“I remember shaking my head about it all, and then immediately feeling like a hypocrite because, if there’s anyone who is going to perpetuate the cycle of holding my children to unrealistic expectations, it’s going to be me.”
Expectations
We expect so much from our children these days, I say, shaking my head, as if my own expectations are not sky-high, as if I do not ask my oldest to erase her giant, looping letters to fit neatly in between the lines, as if I do not ask her to express her anger in grown-up ways even I cannot muster— funnel it into a pillow, perhaps, or cover it up with a kind and gentle tone. Do you think your expectations are a bit too high? asks the woman I pay to tell me the truth about myself. I study the carpet. I am realistic, I say. My husband will laugh when I tell him this, later. At night, I dream about my daughter talking with some faceless woman she pays to tell her the truth about herself. She, too, studies the carpet. The internet tells me to communicate a confidence, a sturdiness at all times, but I can’t help it. In the morning, I wake up and beg: I love you. I love you. You know that I love you, right?
The idea for this poem came to me one day after a conversation with a friend. We had been talking about how much our children are expected to accomplish and perform—something about how today’s kindergarteners are expected to master so much more than when we were in kindergarten.
I remember shaking my head about it all, and then immediately feeling like a hypocrite because, if there’s anyone who is going to perpetuate the cycle of holding my children to unrealistic expectations, it’s going to be me.
(Hi, it’s me.

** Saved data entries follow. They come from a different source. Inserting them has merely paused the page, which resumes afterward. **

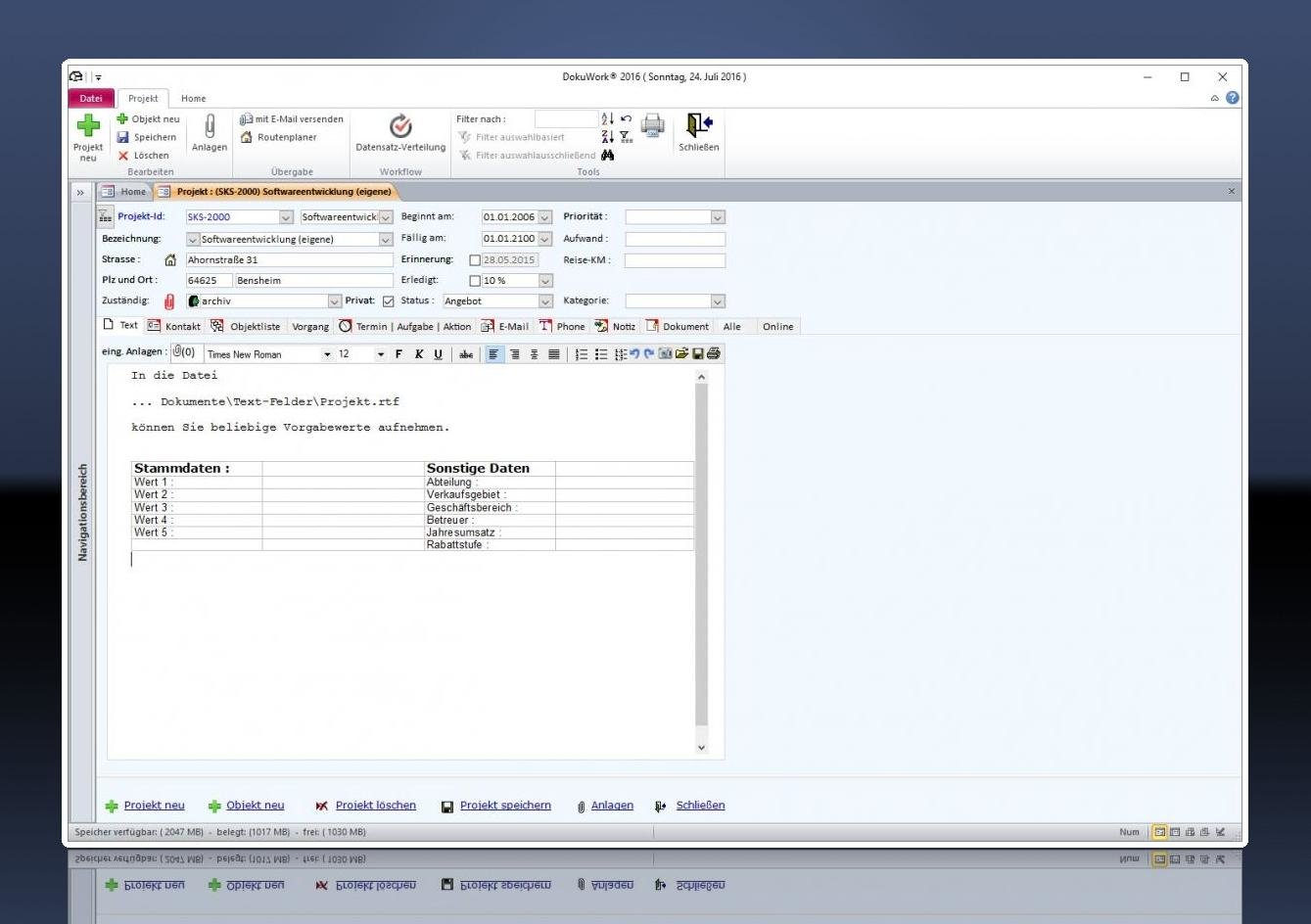Click into the Aufwand input field
1311x924 pixels.
pyautogui.click(x=675, y=239)
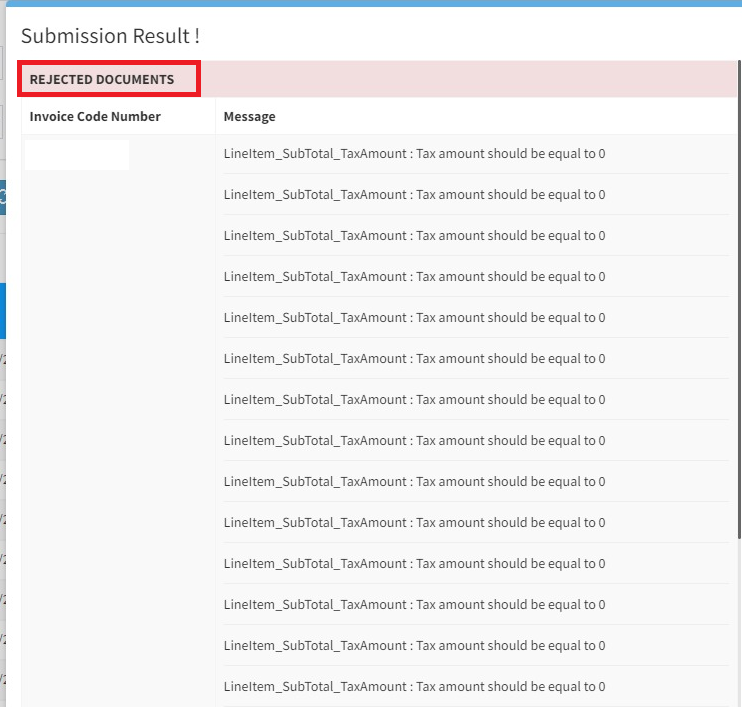This screenshot has height=707, width=742.
Task: Click the seventh tax amount error message
Action: 414,400
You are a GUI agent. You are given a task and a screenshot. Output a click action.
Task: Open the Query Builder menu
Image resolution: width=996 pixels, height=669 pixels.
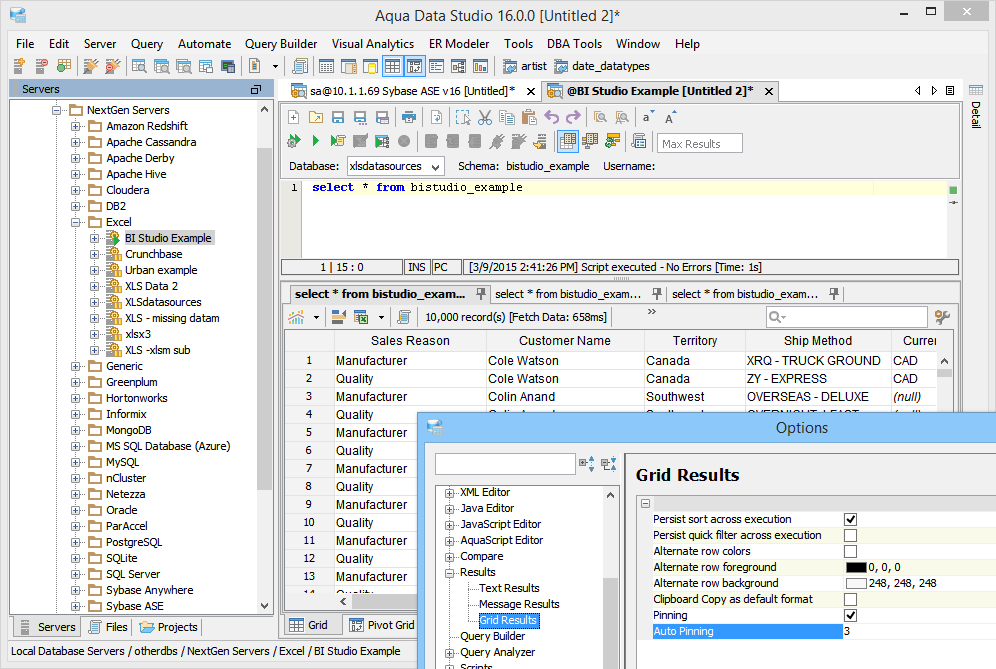tap(281, 44)
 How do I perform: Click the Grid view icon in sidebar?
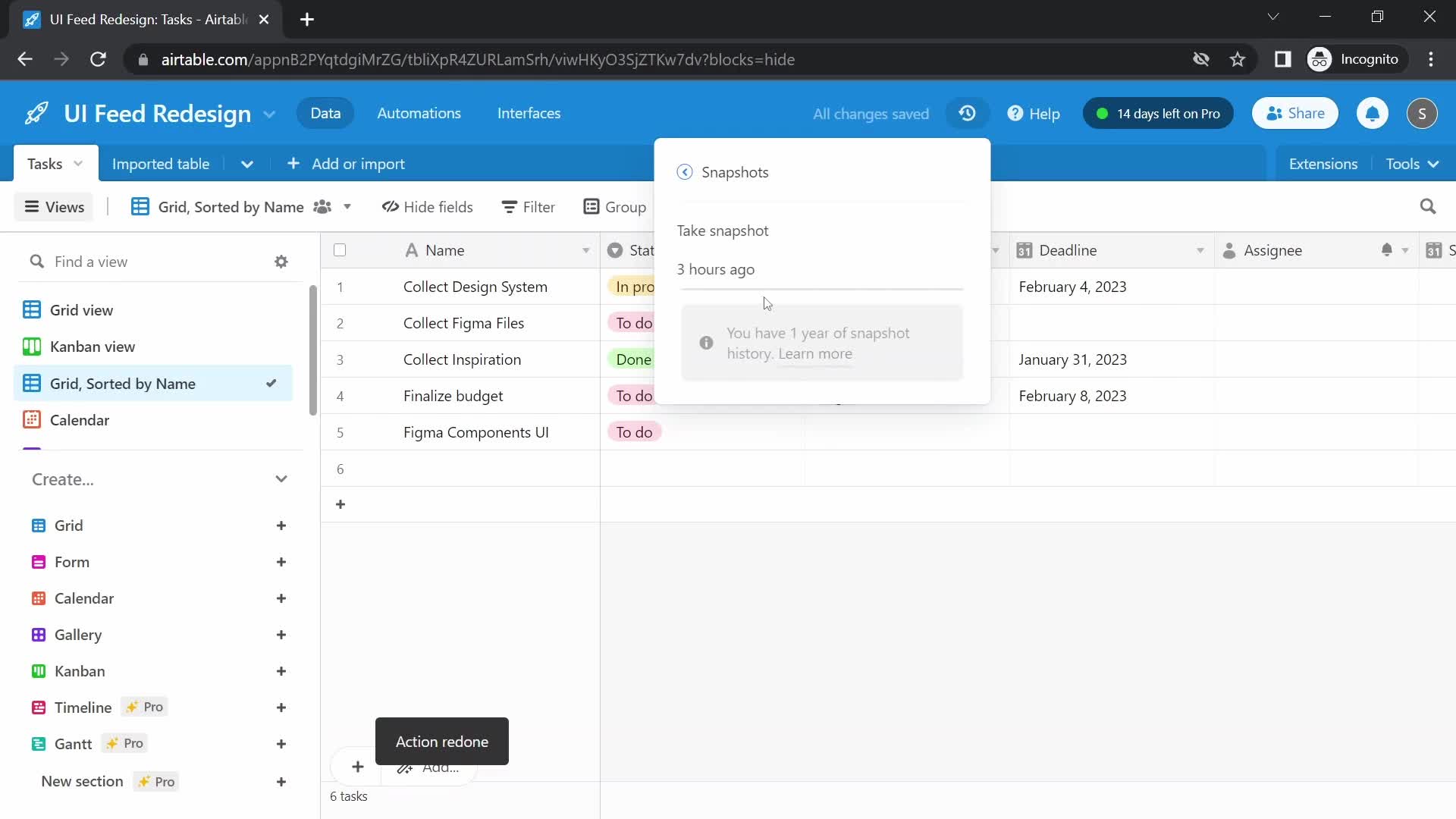click(33, 309)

I’m the problem, it’s me.)
The conversation reminded me of a moment frozen in my mind from years ago, when a therapist asked me if I thought my expectations were a bit too high. My internal dialogue in that moment was something along the lines of: Excuse me, Ma’am. I am realistic. And I did say something like that back to her, to my great embarrassment.
From here, the poem moves onto the inundation of impossible parenting advice mothers are drowning in every time we pick up our phones or the latest parenting book.

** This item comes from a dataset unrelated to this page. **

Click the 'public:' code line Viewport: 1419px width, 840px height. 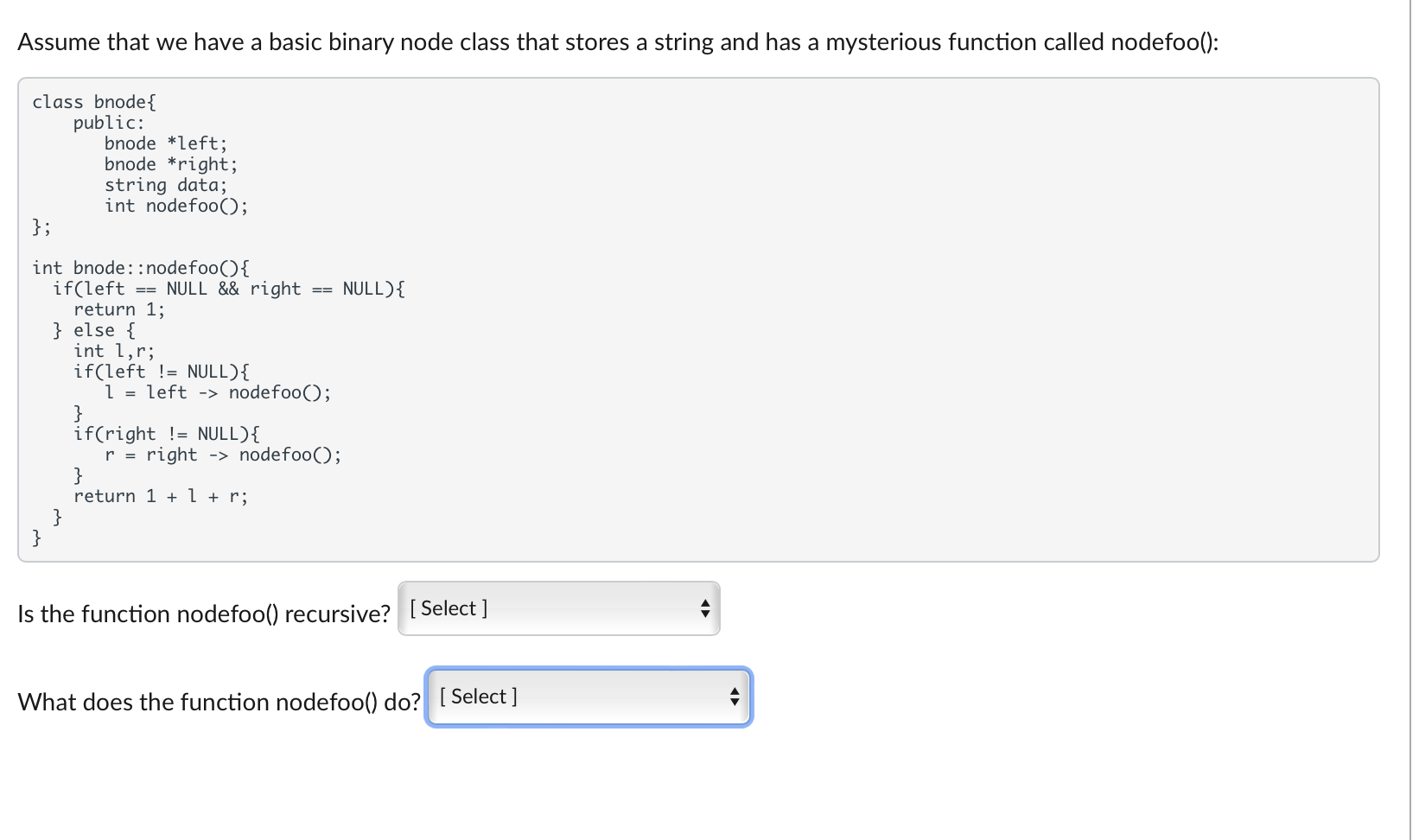tap(109, 123)
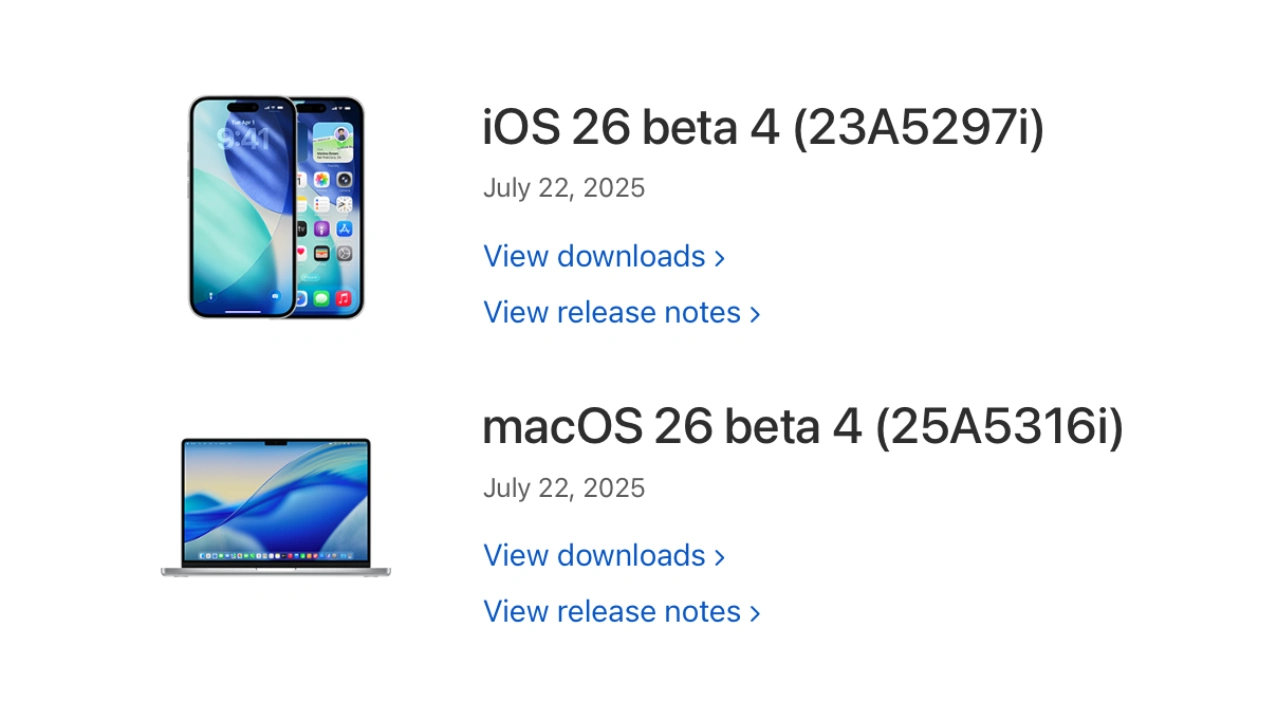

Be confident for your children. Be sturdy. You are their rock. You are the pilot of their plane.
You are unflappable. I think those things are important and valid, but I wanted to put some humanity back into motherhood.
We are people, too. We have our own insecurities and our own stories that we’re unraveling in real time. We will get it right sometimes, and we will fail sometimes (ok, a lot of times), and we will repair and repair and repair, and then we will wake up and do it all over again.
The last two stanzas are a picture of that visceral feeling—that pit in our bellies when we want nothing more than to remind our children that, despite our own fickle humanity, there is one certainty:
We love them.
We love them. We love them.
I was just talking with a friend about parenting and sent her this poem. It captures this push-pull of wanting so much for them, but knowing we're failing and can't you see it's because I love you? that's so inherent in parenting. Well done!
Loved this pull back in the process and poem.